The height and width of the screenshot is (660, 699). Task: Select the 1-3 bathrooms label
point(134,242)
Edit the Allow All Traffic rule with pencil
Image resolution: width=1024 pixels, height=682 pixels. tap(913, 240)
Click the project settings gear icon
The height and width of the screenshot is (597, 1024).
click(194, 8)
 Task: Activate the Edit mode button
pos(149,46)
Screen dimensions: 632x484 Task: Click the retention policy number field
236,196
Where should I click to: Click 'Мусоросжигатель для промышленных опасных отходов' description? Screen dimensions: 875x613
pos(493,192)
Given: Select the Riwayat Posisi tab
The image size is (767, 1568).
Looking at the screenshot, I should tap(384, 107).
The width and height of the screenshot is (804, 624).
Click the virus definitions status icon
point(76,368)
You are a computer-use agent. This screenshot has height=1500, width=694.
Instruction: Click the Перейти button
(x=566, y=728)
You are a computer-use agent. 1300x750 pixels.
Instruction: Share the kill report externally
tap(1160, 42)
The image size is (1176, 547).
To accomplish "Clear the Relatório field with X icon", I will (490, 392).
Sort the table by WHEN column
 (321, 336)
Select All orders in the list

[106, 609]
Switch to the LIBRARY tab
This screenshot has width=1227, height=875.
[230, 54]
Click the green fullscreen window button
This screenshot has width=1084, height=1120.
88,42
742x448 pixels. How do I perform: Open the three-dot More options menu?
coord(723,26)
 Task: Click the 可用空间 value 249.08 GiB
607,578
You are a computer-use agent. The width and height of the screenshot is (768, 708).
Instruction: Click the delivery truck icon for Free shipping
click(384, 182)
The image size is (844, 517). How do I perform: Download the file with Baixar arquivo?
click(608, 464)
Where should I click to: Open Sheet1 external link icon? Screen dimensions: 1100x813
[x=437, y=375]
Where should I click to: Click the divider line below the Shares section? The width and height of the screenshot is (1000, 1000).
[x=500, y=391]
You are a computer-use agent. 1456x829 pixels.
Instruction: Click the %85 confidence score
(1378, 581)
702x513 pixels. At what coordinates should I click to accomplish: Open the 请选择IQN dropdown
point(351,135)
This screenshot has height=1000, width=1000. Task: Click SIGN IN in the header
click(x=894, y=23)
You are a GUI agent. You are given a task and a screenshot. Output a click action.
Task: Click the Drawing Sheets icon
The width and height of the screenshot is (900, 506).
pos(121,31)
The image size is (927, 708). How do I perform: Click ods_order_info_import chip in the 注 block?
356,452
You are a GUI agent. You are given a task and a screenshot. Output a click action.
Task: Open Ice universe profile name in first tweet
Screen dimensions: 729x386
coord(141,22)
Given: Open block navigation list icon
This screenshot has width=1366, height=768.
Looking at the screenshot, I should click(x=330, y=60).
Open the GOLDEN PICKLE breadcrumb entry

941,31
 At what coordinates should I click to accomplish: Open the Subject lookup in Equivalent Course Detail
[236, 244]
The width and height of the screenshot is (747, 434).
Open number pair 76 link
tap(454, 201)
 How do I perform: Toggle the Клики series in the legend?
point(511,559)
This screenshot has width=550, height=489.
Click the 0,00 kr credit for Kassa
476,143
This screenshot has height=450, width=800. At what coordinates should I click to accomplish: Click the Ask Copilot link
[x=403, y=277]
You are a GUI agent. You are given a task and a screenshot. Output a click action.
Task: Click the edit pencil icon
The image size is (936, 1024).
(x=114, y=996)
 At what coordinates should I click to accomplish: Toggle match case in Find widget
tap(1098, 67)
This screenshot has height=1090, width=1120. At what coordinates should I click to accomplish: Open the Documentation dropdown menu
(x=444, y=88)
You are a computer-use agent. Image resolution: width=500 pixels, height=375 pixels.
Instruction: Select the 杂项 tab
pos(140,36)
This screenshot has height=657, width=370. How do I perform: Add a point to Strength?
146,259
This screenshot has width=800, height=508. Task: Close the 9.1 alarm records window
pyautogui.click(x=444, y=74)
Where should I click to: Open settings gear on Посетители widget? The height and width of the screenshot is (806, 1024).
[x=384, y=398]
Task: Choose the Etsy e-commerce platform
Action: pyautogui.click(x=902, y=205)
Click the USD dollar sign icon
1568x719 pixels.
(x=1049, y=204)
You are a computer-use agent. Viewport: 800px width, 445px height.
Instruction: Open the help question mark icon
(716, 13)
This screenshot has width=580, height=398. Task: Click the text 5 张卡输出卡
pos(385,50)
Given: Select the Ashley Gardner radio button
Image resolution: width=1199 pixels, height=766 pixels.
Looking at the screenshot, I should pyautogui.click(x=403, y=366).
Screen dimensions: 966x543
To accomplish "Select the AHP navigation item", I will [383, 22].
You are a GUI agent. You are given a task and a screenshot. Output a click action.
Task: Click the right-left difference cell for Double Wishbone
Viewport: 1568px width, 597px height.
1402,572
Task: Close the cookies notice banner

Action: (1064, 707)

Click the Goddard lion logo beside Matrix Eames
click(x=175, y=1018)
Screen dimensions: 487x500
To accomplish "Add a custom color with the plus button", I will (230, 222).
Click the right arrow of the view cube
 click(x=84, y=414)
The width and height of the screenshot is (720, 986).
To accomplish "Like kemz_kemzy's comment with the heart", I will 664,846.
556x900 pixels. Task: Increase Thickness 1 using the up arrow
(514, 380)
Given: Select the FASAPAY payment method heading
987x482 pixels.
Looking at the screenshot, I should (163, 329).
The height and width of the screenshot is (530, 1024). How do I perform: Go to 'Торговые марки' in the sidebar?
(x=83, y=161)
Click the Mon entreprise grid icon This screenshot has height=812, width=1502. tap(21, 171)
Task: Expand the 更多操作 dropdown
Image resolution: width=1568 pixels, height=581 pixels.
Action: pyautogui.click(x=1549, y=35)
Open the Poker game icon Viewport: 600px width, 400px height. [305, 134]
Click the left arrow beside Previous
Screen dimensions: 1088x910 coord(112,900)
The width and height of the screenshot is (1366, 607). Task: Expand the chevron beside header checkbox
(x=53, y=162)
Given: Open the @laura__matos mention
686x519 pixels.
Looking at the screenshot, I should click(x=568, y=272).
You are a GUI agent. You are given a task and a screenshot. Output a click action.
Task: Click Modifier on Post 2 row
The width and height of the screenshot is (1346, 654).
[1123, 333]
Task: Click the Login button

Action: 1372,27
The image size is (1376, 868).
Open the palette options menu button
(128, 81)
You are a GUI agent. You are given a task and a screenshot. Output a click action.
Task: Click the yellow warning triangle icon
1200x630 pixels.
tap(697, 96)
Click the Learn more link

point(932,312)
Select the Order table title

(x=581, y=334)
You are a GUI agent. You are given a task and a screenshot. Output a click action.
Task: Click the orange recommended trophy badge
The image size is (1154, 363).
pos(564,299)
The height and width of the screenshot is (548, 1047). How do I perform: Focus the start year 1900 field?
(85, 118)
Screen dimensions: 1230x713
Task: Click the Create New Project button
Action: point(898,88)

YOUR GOAL
Go through the records above and set each one down exactly, please.

SOLUTION TO THIS TASK
The height and width of the screenshot is (660, 699). Task: Select the 1-3 bathrooms label
point(134,242)
Edit the Allow All Traffic rule with pencil
Image resolution: width=1024 pixels, height=682 pixels. tap(913, 240)
Click the project settings gear icon
The height and width of the screenshot is (597, 1024).
click(194, 8)
 Task: Activate the Edit mode button
pos(149,46)
Screen dimensions: 632x484 Task: Click the retention policy number field
236,196
Where should I click to: Click 'Мусоросжигатель для промышленных опасных отходов' description? Screen dimensions: 875x613
pos(493,192)
Given: Select the Riwayat Posisi tab
The image size is (767, 1568).
Looking at the screenshot, I should tap(384, 107).
The width and height of the screenshot is (804, 624).
Click the virus definitions status icon
point(76,368)
You are a computer-use agent. This screenshot has height=1500, width=694.
Instruction: Click the Перейти button
(x=566, y=728)
You are a computer-use agent. 1300x750 pixels.
Instruction: Share the kill report externally
tap(1160, 42)
The image size is (1176, 547).
To accomplish "Clear the Relatório field with X icon", I will (490, 392).
Sort the table by WHEN column
 (321, 336)
Select All orders in the list

[106, 609]
Switch to the LIBRARY tab
This screenshot has width=1227, height=875.
[230, 54]
Click the green fullscreen window button
This screenshot has width=1084, height=1120.
88,42
742x448 pixels. How do I perform: Open the three-dot More options menu?
coord(723,26)
 Task: Click the 可用空间 value 249.08 GiB
607,578
You are a computer-use agent. The width and height of the screenshot is (768, 708).
Instruction: Click the delivery truck icon for Free shipping
click(384, 182)
The image size is (844, 517). How do I perform: Download the file with Baixar arquivo?
click(608, 464)
Where should I click to: Open Sheet1 external link icon? Screen dimensions: 1100x813
[x=437, y=375]
Where should I click to: Click the divider line below the Shares section? The width and height of the screenshot is (1000, 1000).
[x=500, y=391]
You are a computer-use agent. 1456x829 pixels.
Instruction: Click the %85 confidence score
(1378, 581)
702x513 pixels. At what coordinates should I click to accomplish: Open the 请选择IQN dropdown
point(351,135)
This screenshot has height=1000, width=1000. Task: Click SIGN IN in the header
click(x=894, y=23)
You are a GUI agent. You are given a task and a screenshot. Output a click action.
Task: Click the Drawing Sheets icon
The width and height of the screenshot is (900, 506).
pos(121,31)
The image size is (927, 708). How do I perform: Click ods_order_info_import chip in the 注 block?
356,452
You are a GUI agent. You are given a task and a screenshot. Output a click action.
Task: Open Ice universe profile name in first tweet
Screen dimensions: 729x386
coord(141,22)
Given: Open block navigation list icon
This screenshot has width=1366, height=768.
Looking at the screenshot, I should click(x=330, y=60).
Open the GOLDEN PICKLE breadcrumb entry

941,31
 At what coordinates should I click to accomplish: Open the Subject lookup in Equivalent Course Detail
[236, 244]
The width and height of the screenshot is (747, 434).
Open number pair 76 link
tap(454, 201)
 How do I perform: Toggle the Клики series in the legend?
point(511,559)
This screenshot has width=550, height=489.
Click the 0,00 kr credit for Kassa
476,143
This screenshot has height=450, width=800. At what coordinates should I click to accomplish: Click the Ask Copilot link
[x=403, y=277]
You are a GUI agent. You are given a task and a screenshot. Output a click action.
Task: Click the edit pencil icon
The image size is (936, 1024).
(x=114, y=996)
 At what coordinates should I click to accomplish: Toggle match case in Find widget
tap(1098, 67)
This screenshot has height=1090, width=1120. At what coordinates should I click to accomplish: Open the Documentation dropdown menu
(x=444, y=88)
You are a computer-use agent. Image resolution: width=500 pixels, height=375 pixels.
Instruction: Select the 杂项 tab
pos(140,36)
This screenshot has height=657, width=370. How do I perform: Add a point to Strength?
146,259
This screenshot has width=800, height=508. Task: Close the 9.1 alarm records window
pyautogui.click(x=444, y=74)
Where should I click to: Open settings gear on Посетители widget? The height and width of the screenshot is (806, 1024).
[x=384, y=398]
Task: Choose the Etsy e-commerce platform
Action: pyautogui.click(x=902, y=205)
Click the USD dollar sign icon
1568x719 pixels.
(x=1049, y=204)
You are a computer-use agent. Viewport: 800px width, 445px height.
Instruction: Open the help question mark icon
(716, 13)
This screenshot has width=580, height=398. Task: Click the text 5 张卡输出卡
pos(385,50)
Given: Select the Ashley Gardner radio button
Image resolution: width=1199 pixels, height=766 pixels.
Looking at the screenshot, I should pyautogui.click(x=403, y=366).
Screen dimensions: 966x543
To accomplish "Select the AHP navigation item", I will [383, 22].
You are a GUI agent. You are given a task and a screenshot. Output a click action.
Task: Click the right-left difference cell for Double Wishbone
Viewport: 1568px width, 597px height.
1402,572
Task: Close the cookies notice banner

Action: (1064, 707)

Click the Goddard lion logo beside Matrix Eames
click(x=175, y=1018)
Screen dimensions: 487x500
To accomplish "Add a custom color with the plus button", I will (230, 222).
Click the right arrow of the view cube
 click(x=84, y=414)
The width and height of the screenshot is (720, 986).
To accomplish "Like kemz_kemzy's comment with the heart", I will 664,846.
556x900 pixels. Task: Increase Thickness 1 using the up arrow
(514, 380)
Given: Select the FASAPAY payment method heading
987x482 pixels.
Looking at the screenshot, I should (163, 329).
The height and width of the screenshot is (530, 1024). How do I perform: Go to 'Торговые марки' in the sidebar?
(x=83, y=161)
Click the Mon entreprise grid icon This screenshot has height=812, width=1502. tap(21, 171)
Task: Expand the 更多操作 dropdown
Image resolution: width=1568 pixels, height=581 pixels.
Action: pyautogui.click(x=1549, y=35)
Open the Poker game icon Viewport: 600px width, 400px height. [305, 134]
Click the left arrow beside Previous
Screen dimensions: 1088x910 coord(112,900)
The width and height of the screenshot is (1366, 607). Task: Expand the chevron beside header checkbox
(x=53, y=162)
Given: Open the @laura__matos mention
686x519 pixels.
Looking at the screenshot, I should click(x=568, y=272).
You are a GUI agent. You are given a task and a screenshot. Output a click action.
Task: Click Modifier on Post 2 row
The width and height of the screenshot is (1346, 654).
[1123, 333]
Task: Click the Login button

Action: 1372,27
The image size is (1376, 868).
Open the palette options menu button
(128, 81)
You are a GUI agent. You are given a task and a screenshot. Output a click action.
Task: Click the yellow warning triangle icon
1200x630 pixels.
tap(697, 96)
Click the Learn more link

point(932,312)
Select the Order table title

(x=581, y=334)
You are a GUI agent. You are given a task and a screenshot. Output a click action.
Task: Click the orange recommended trophy badge
The image size is (1154, 363).
pos(564,299)
The height and width of the screenshot is (548, 1047). How do I perform: Focus the start year 1900 field?
(85, 118)
Screen dimensions: 1230x713
Task: Click the Create New Project button
Action: point(898,88)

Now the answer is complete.